-- MATERIAL SHOWN --
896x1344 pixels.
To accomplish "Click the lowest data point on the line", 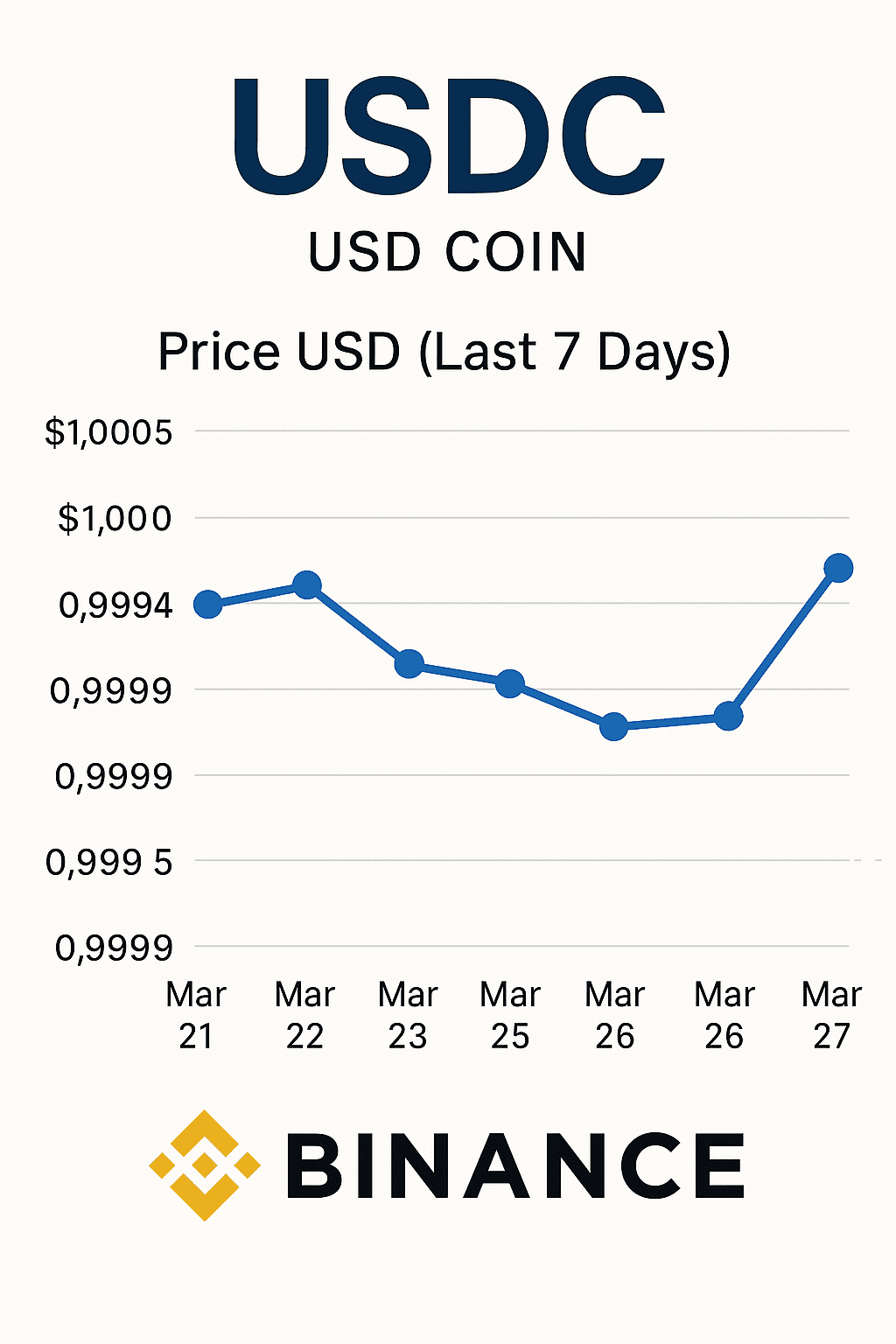I will 614,726.
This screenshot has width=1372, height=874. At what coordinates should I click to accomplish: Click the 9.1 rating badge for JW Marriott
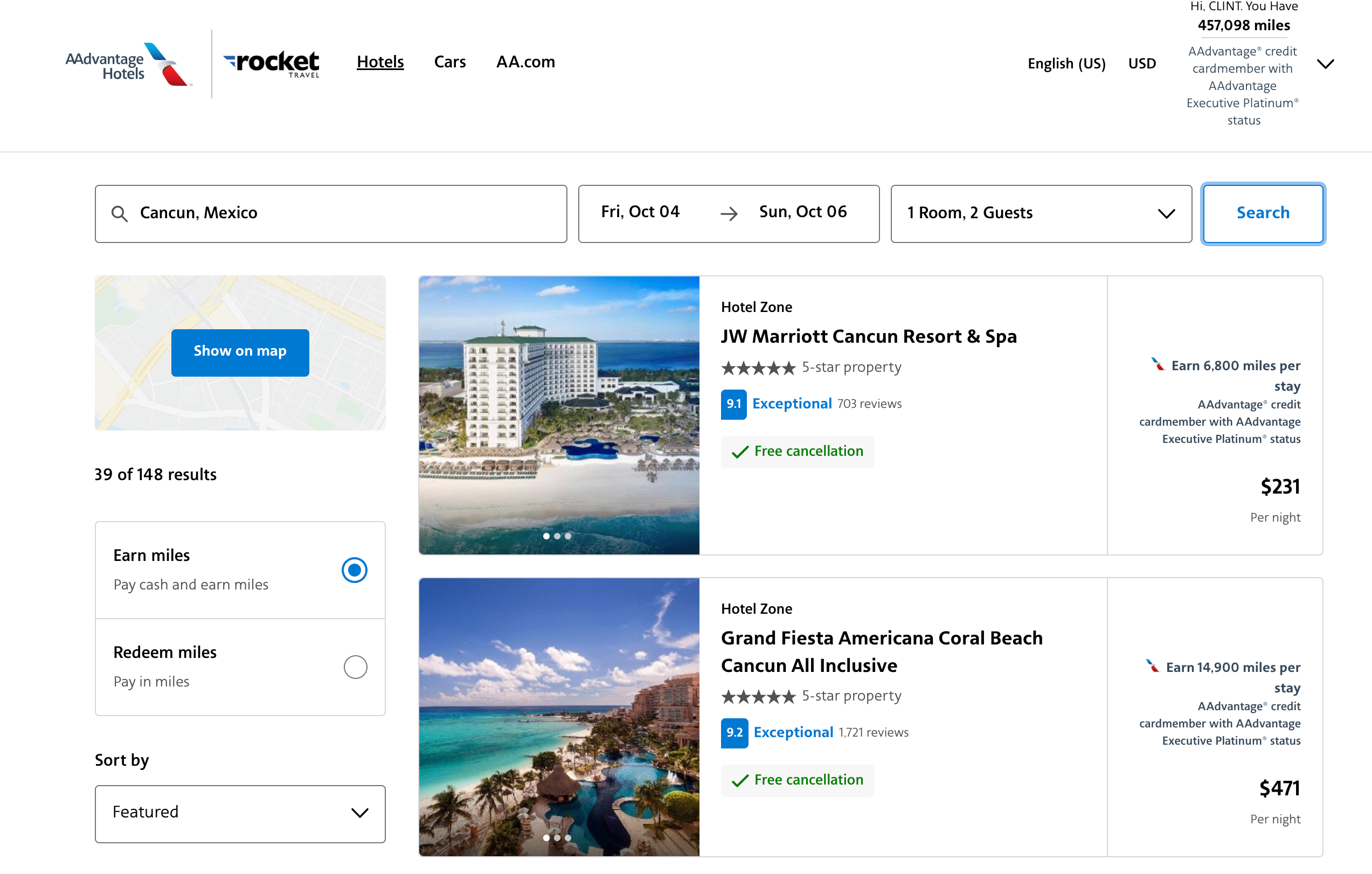click(x=733, y=404)
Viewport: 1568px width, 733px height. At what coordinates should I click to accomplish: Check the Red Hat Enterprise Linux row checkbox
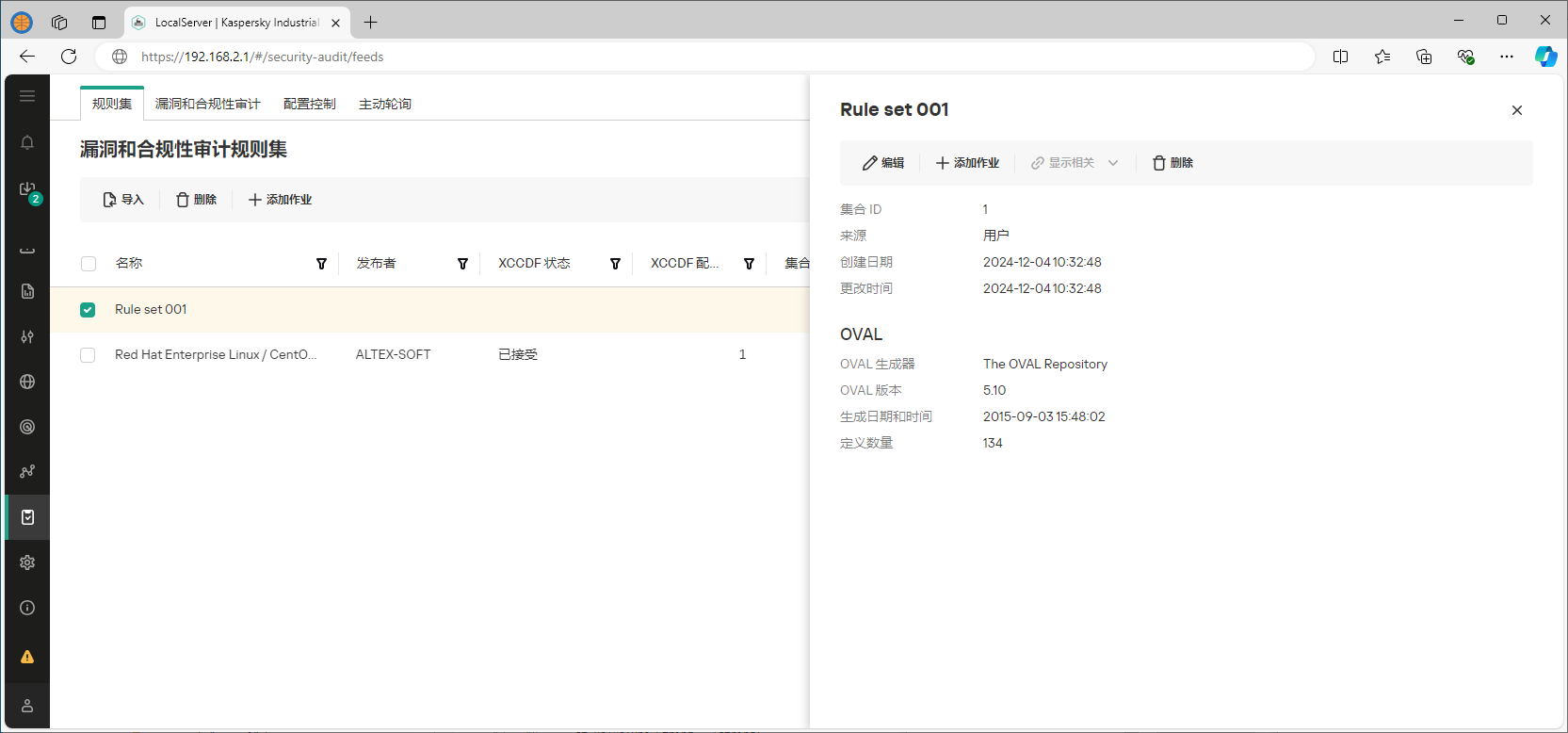point(88,355)
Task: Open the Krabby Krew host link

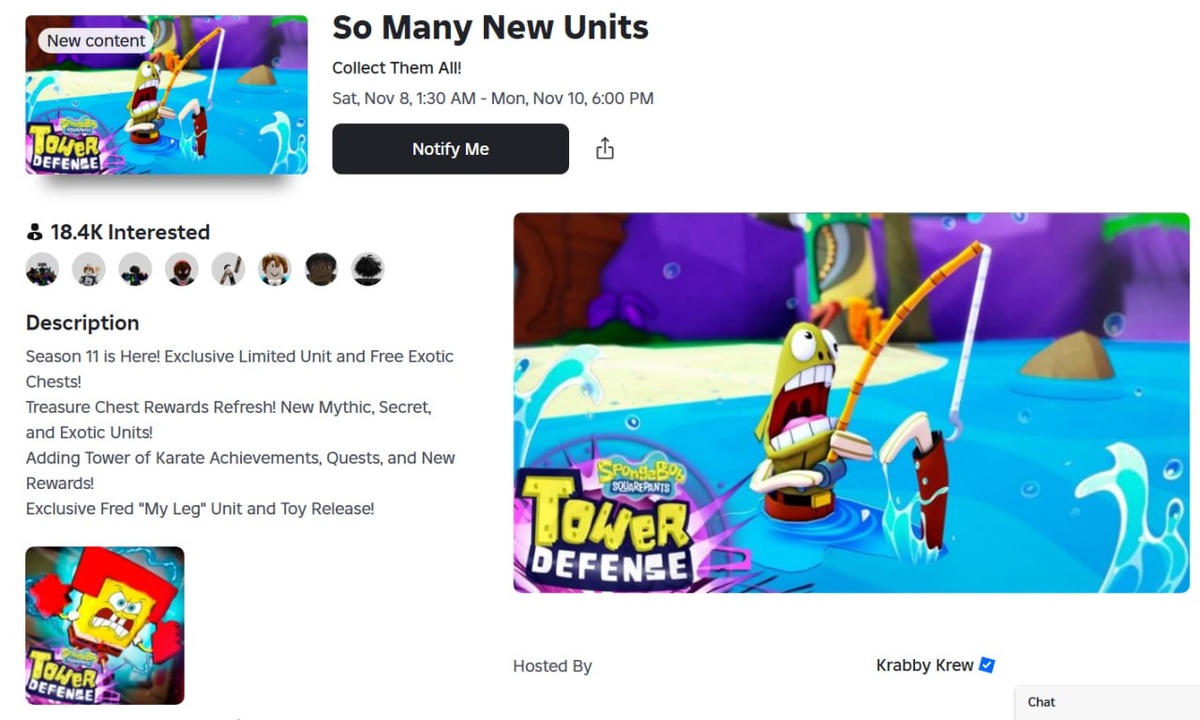Action: [924, 665]
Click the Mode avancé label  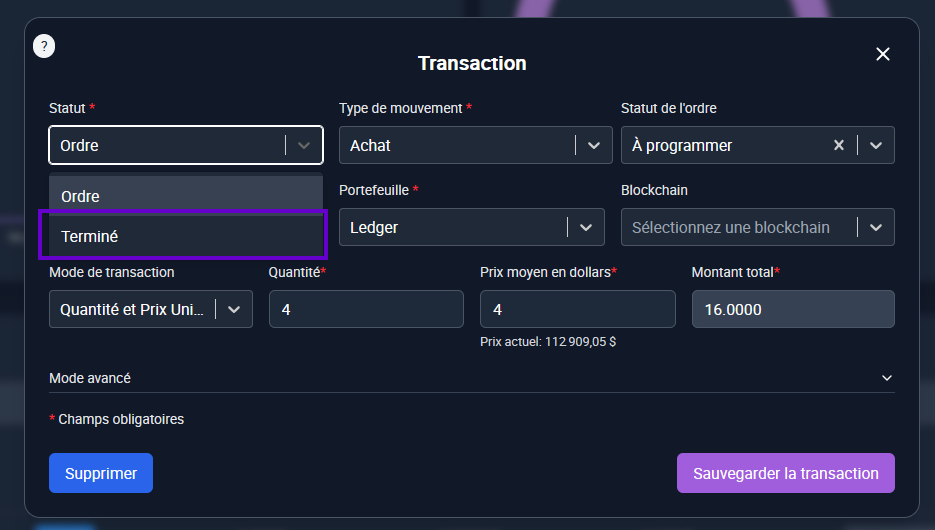tap(90, 378)
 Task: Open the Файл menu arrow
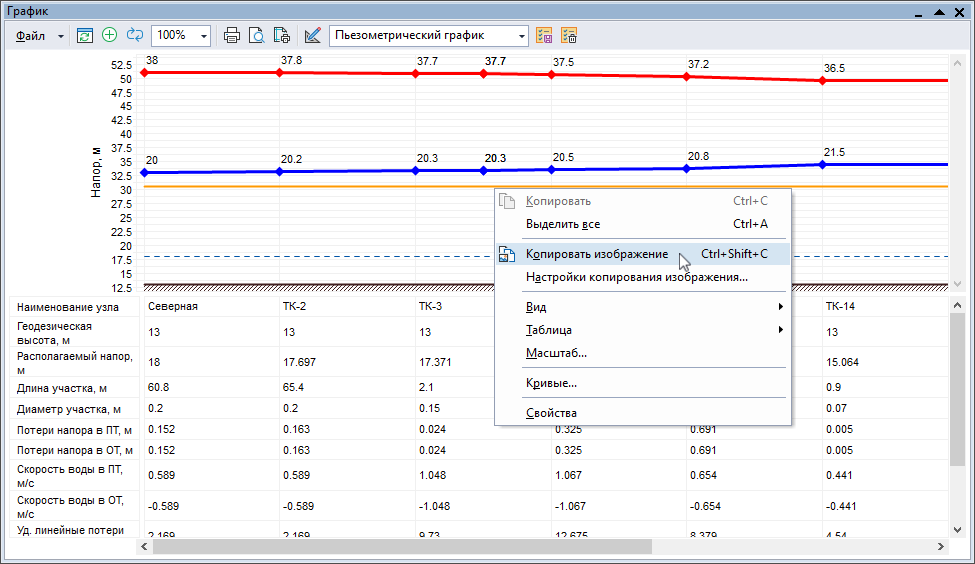pos(60,35)
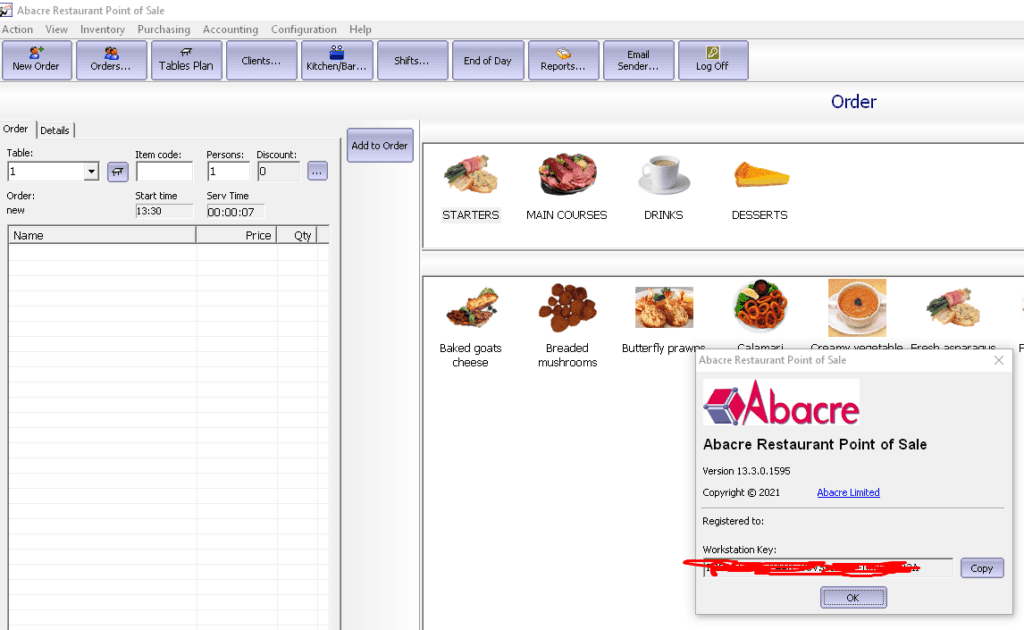The height and width of the screenshot is (630, 1024).
Task: Click the Clients toolbar icon
Action: point(261,60)
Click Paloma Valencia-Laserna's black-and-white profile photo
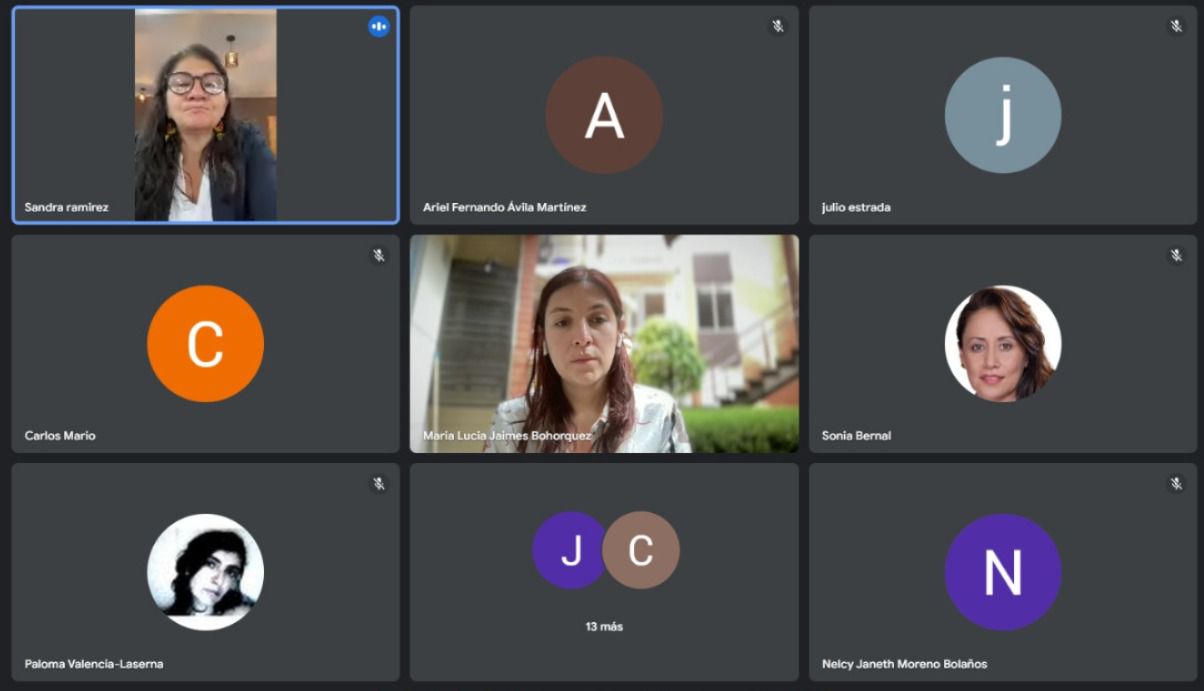 205,572
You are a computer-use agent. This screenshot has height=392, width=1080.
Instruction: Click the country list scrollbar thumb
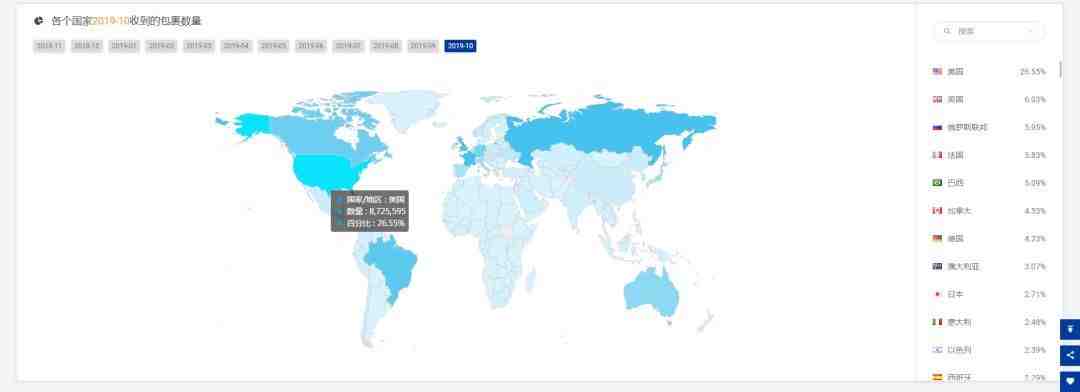[1060, 70]
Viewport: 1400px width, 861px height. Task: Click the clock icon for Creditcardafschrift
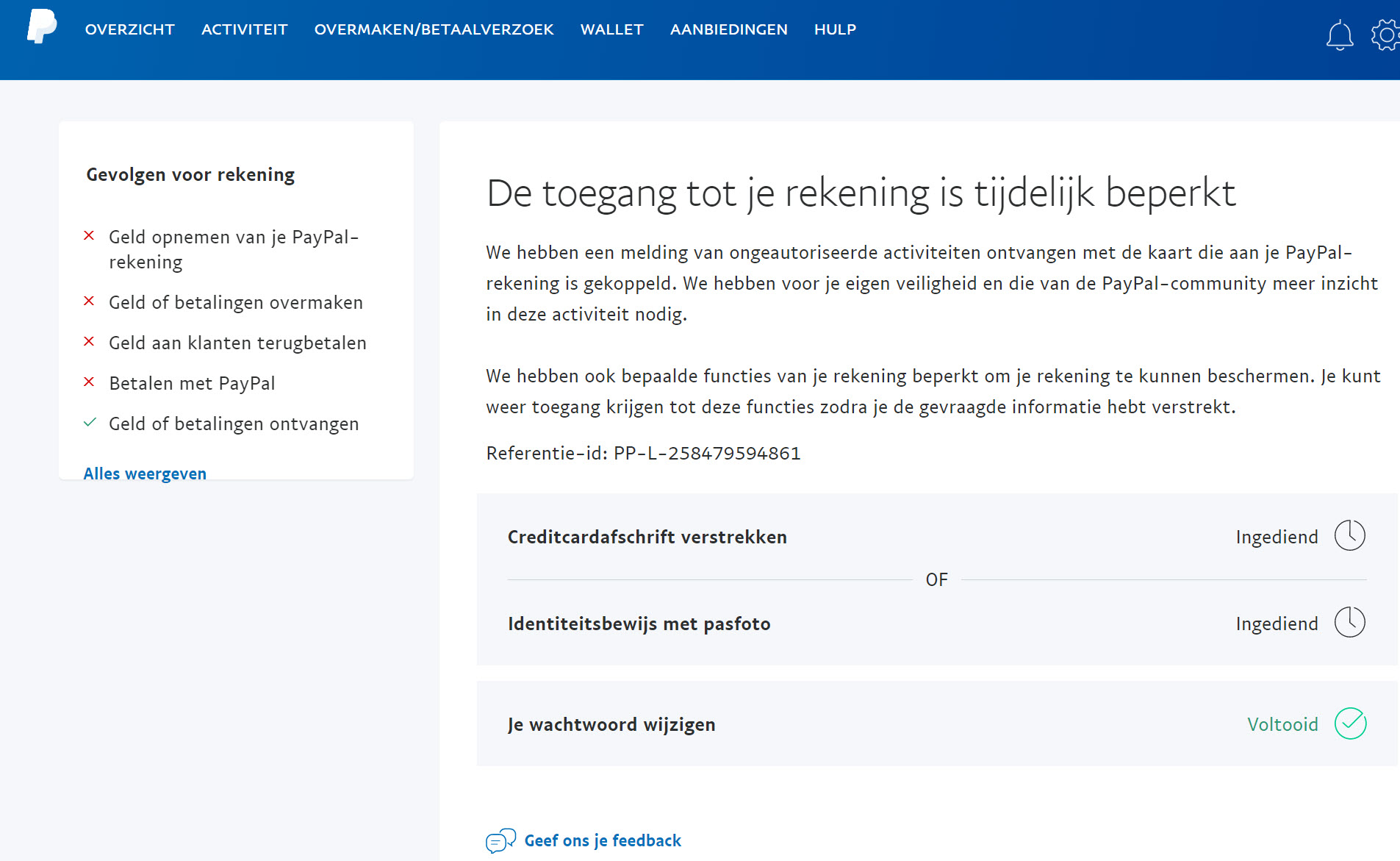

-- YOUR GOAL --
Find each line in the rows above that contains the word "what" and copy those lines out in full.

-- TASK RESPONSE --
This screenshot has width=1372, height=874. At what coordinates should I click to accomplish: Click the 9.1 rating badge for JW Marriott
Viewport: 1568px width, 733px height. At what coordinates should I click to accomplish: Check the Red Hat Enterprise Linux row checkbox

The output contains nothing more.